Items from a dataset:
-.-.-

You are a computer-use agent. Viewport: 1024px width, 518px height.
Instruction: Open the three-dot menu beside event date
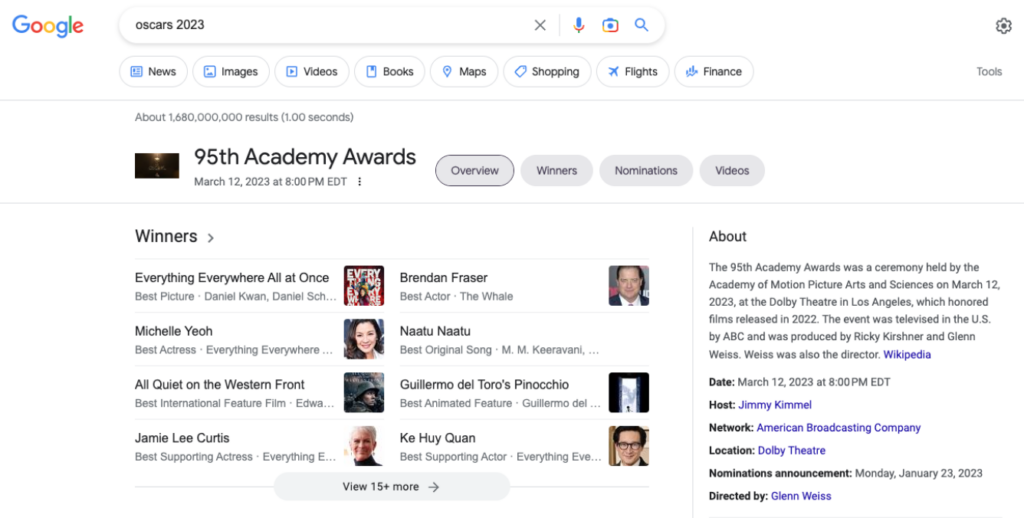[x=360, y=182]
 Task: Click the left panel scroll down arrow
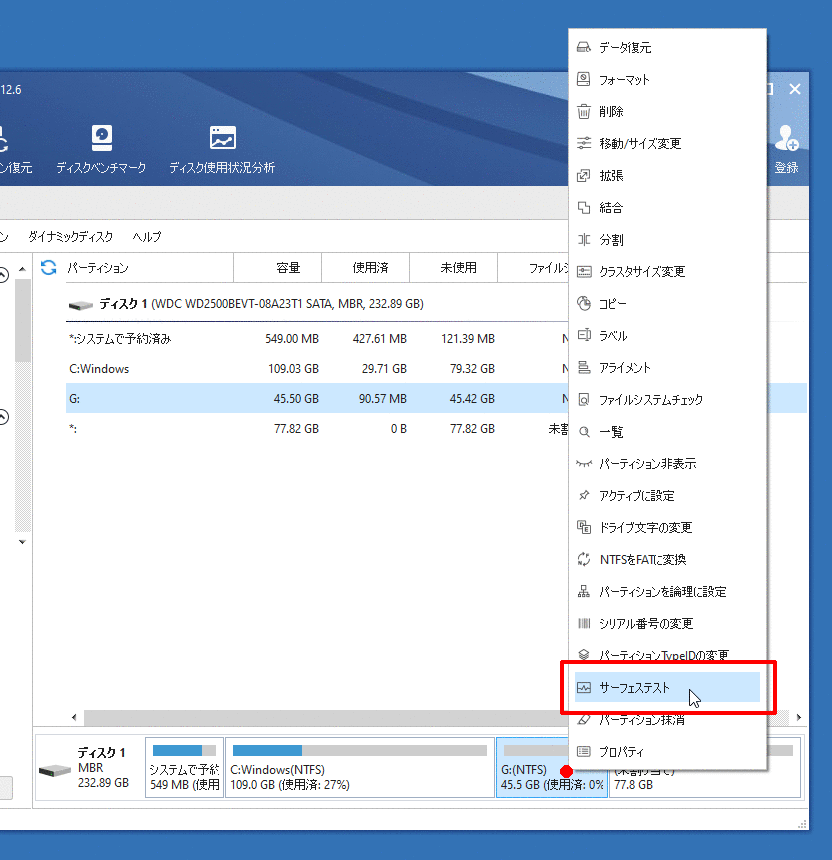(22, 542)
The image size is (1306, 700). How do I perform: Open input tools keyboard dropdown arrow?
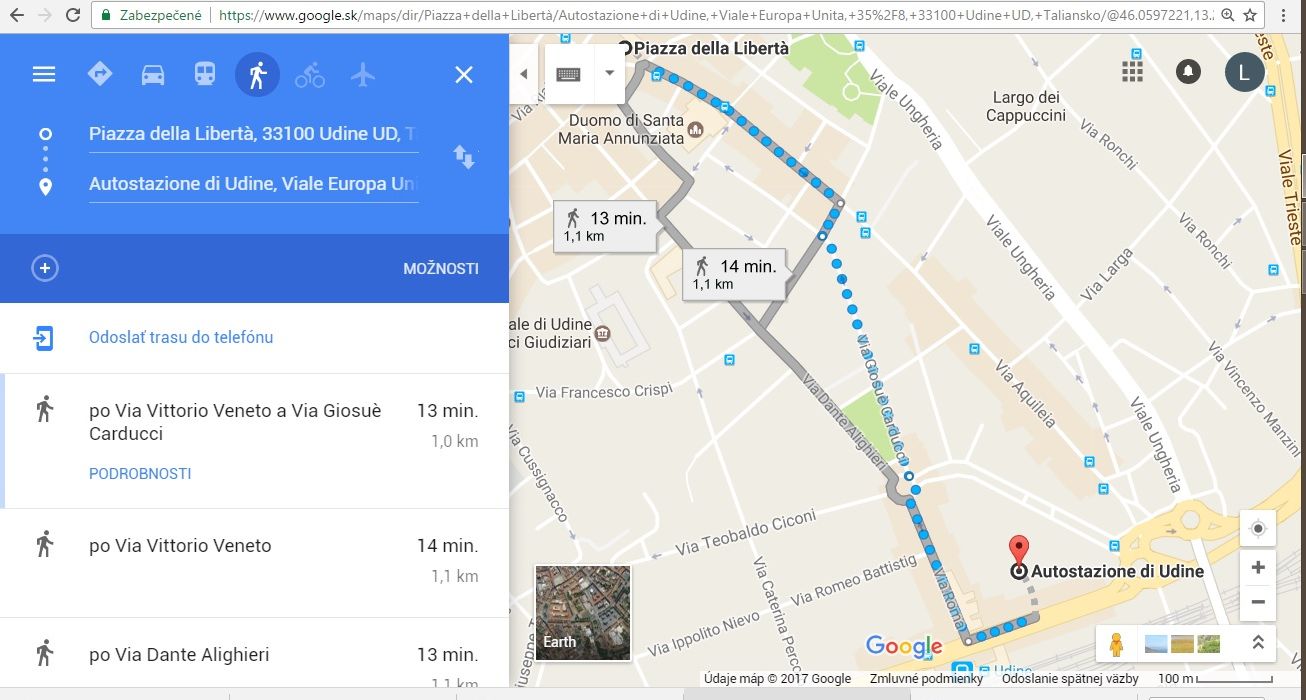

-.-.-

__Directions__:
Copy every line of the data above word for word, leaving the pictures out of your answer.

__Output for this exercise__:
You are a computer-use agent. Viewport: 1024px width, 518px height.
Instruction: Open the three-dot menu beside event date
[x=360, y=182]
 Task: Click the left panel scroll down arrow
(22, 542)
The image size is (1306, 700). How do I perform: Open input tools keyboard dropdown arrow?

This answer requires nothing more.